> **WHAT IS REQUIRED**: Lay out the lines of the records between the lines holding "You are a GUI" and "click(740, 171)", inclusive, as a Markdown table with the columns No. and Line, one numbered row per line. Skip blank lines and leave the pictures out.

** Start of DATA FOR PROCESSING **

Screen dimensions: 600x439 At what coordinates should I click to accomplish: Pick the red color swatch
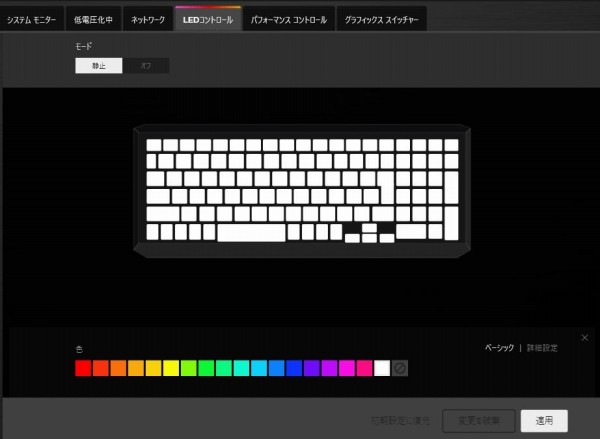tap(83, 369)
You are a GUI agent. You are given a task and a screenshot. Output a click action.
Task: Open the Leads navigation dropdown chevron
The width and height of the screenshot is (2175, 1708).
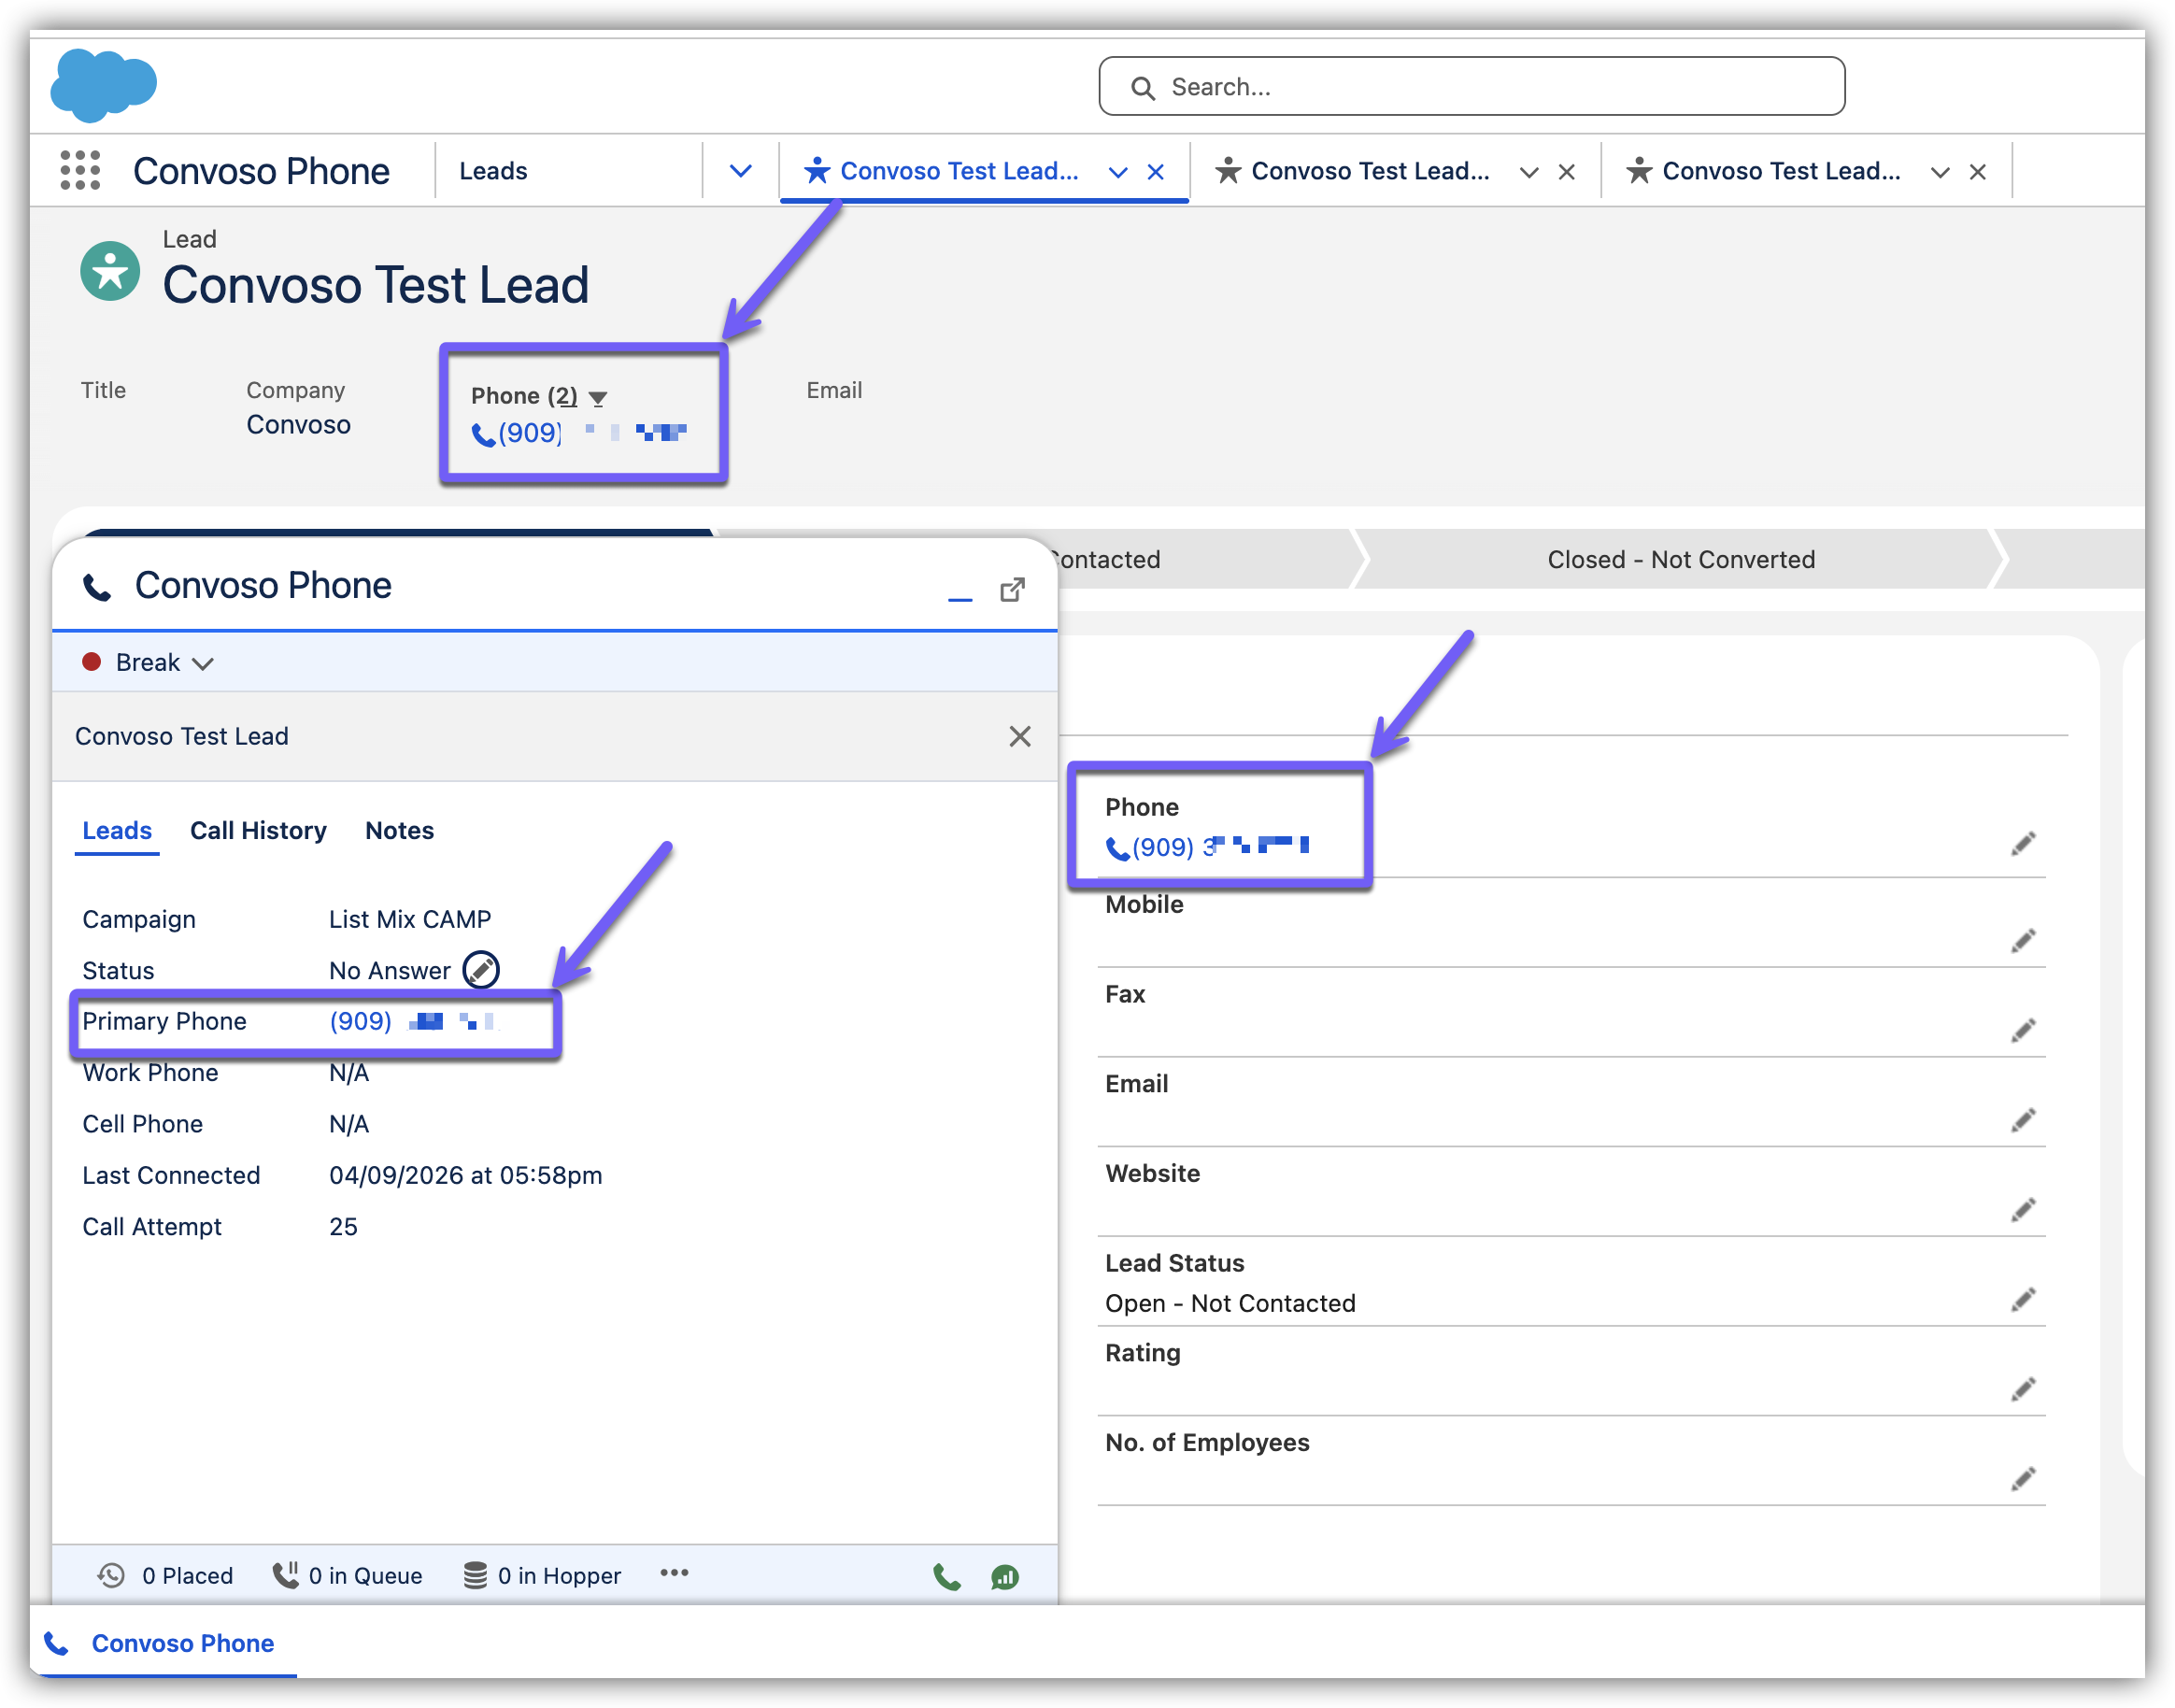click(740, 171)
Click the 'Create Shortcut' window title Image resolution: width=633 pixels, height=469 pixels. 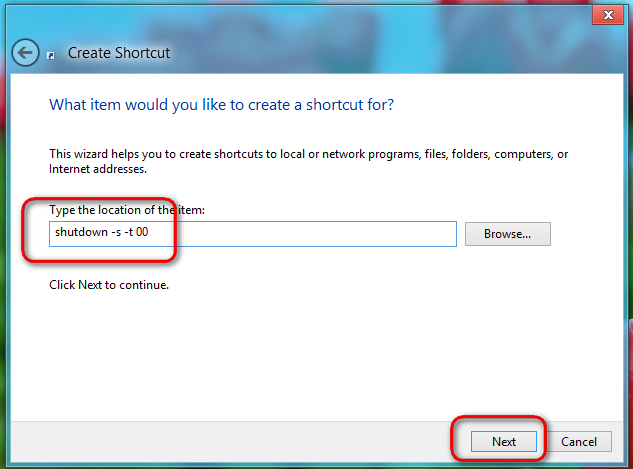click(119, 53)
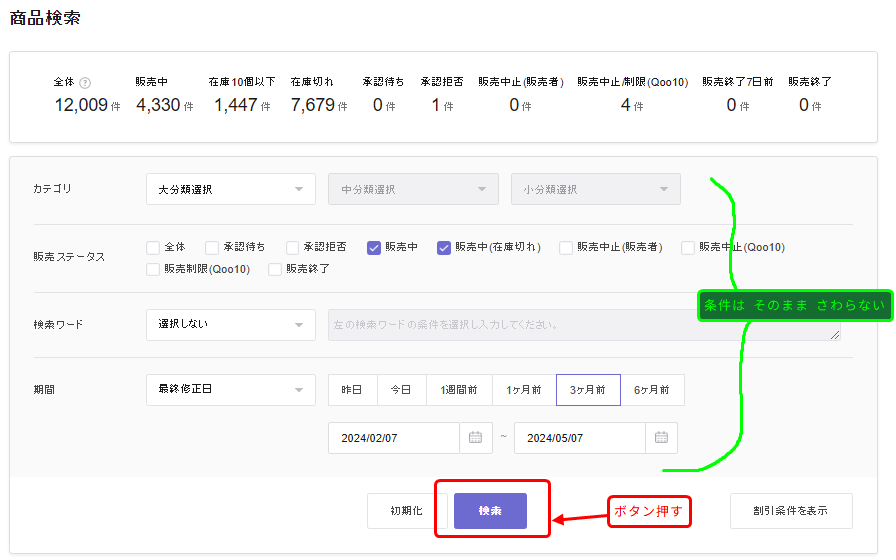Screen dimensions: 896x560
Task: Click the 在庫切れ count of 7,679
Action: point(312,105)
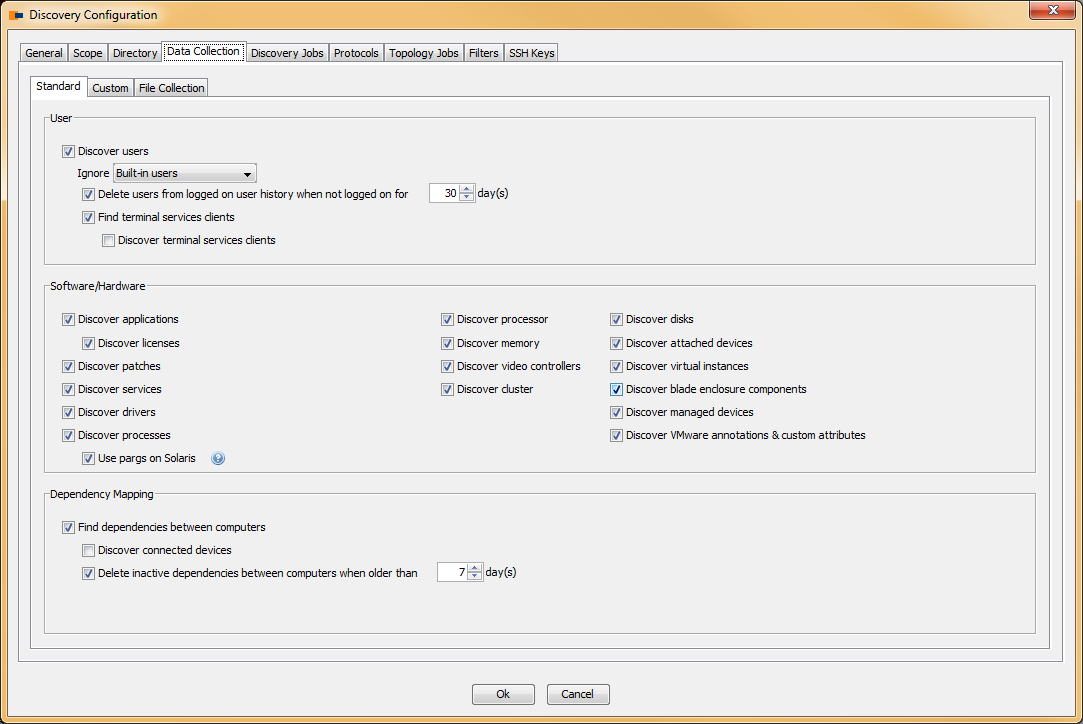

** End of DATA FOR PROCESSING **

> **SOLUTION FOR THIS EXERCISE**:
| No. | Line |
|---|---|
| 1 | You are a GUI agent. You are given a task and a screenshot. Output a click action. |
| 2 | Task: Open the Leads navigation dropdown chevron |
| 3 | The width and height of the screenshot is (2175, 1708). |
| 4 | click(740, 171) |